Endocrine & metabolic: Hypovolemia

Hematologic & oncologic: Local hemorrhage

Infection: Infection (at administration site)

Local: Local pain

Respiratory: Adult respiratory distress syndrome (ARDS), bronchopleural fistula, dyspnea, empyema (including subcutaneous empyema), hemoptysis, hypoxemia, pneumonia, pulmonary edema

Miscellaneous: Fever (generally lasting <24 hours)


Concerns related to adverse effects:

• Pulmonary effects: Acute pneumonitis and acute respiratory distress syndrome (ARDS), including fatalities have been reported with intrapleural talc administration; most cases of ARDS occurred with talc doses of 10 g via a chest tube. Products are for intrapleural use only; IV administration (not recommended) is associated with pulmonary hypertension and lung parenchymal disease. Silicosis or asbestosis-like conditions (chronic bronchitis, bronchogenic carcinoma, and pleural plaques) are associated with inhaled talc.

Dosage form specific issues:

• Sclerosol: Contents under pressure and should be kept away from any heat source or open flame; do not puncture canister.

Other warnings/precautions:

• Appropriate use: Should not be used for potentially curable malignancies where systemic therapy would be more appropriate (sterile talc does not have antineoplastic activity).
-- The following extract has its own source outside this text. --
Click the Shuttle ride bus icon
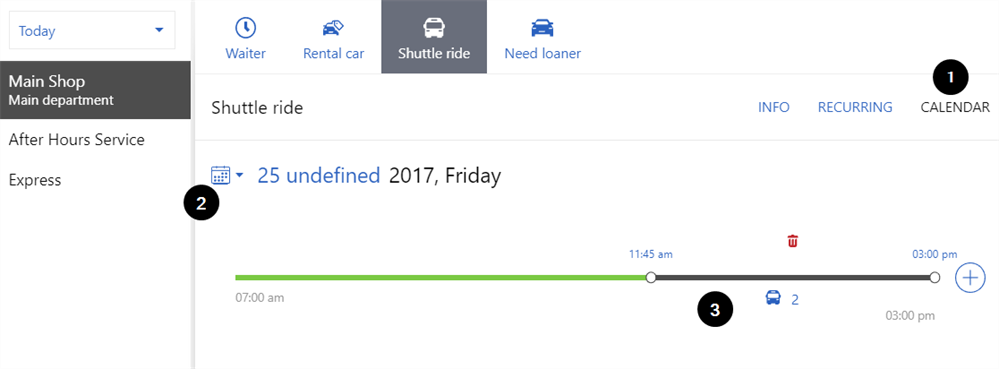This screenshot has width=999, height=369. [434, 28]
Clinicians should evaluate need for future diagnostic or surgical procedures before use; sclerosis of pleural space may preclude or complicate subsequent procedures (eg, pneumonectomy for transplantation).

Pregnancy Risk Factor


Pregnancy Considerations

Adverse events were not observed in animal reproduction studies. Use during pregnancy only if clearly needed.

Patient Education

• Discuss specific use of drug and side effects with patient as it relates to treatment. (HCAHPS: During this hospital stay, were you given any medicine that you had not taken before? Before giving you any new medicine, how often did hospital staff tell you what the medicine was for? How often did hospital staff describe possible side effects in a way you could understand?)

• Patient may experience injection site irritation. Have patient report immediately to prescriber signs of a severe pulmonary disorder (lung or breathing problems like trouble breathing, shortness of breath, or a cough that is new or worse) or arrhythmia (HCAHPS).

• Educate patient about signs of a significant reaction (eg, wheezing; chest tightness; fever; itching; bad cough; blue skin color; seizures; or swelling of face, lips, tongue, or throat). Note: This is not a comprehensive list of all side effects. Patient should consult prescriber for additional questions.

Intended Use and Disclaimer: Should not be printed and given to patients. This information is intended to serve as a concise initial reference for health care professionals to use when discussing medications with a patient. You must ultimately rely on your own discretion, experience, and judgment in diagnosing, treating, and advising patients.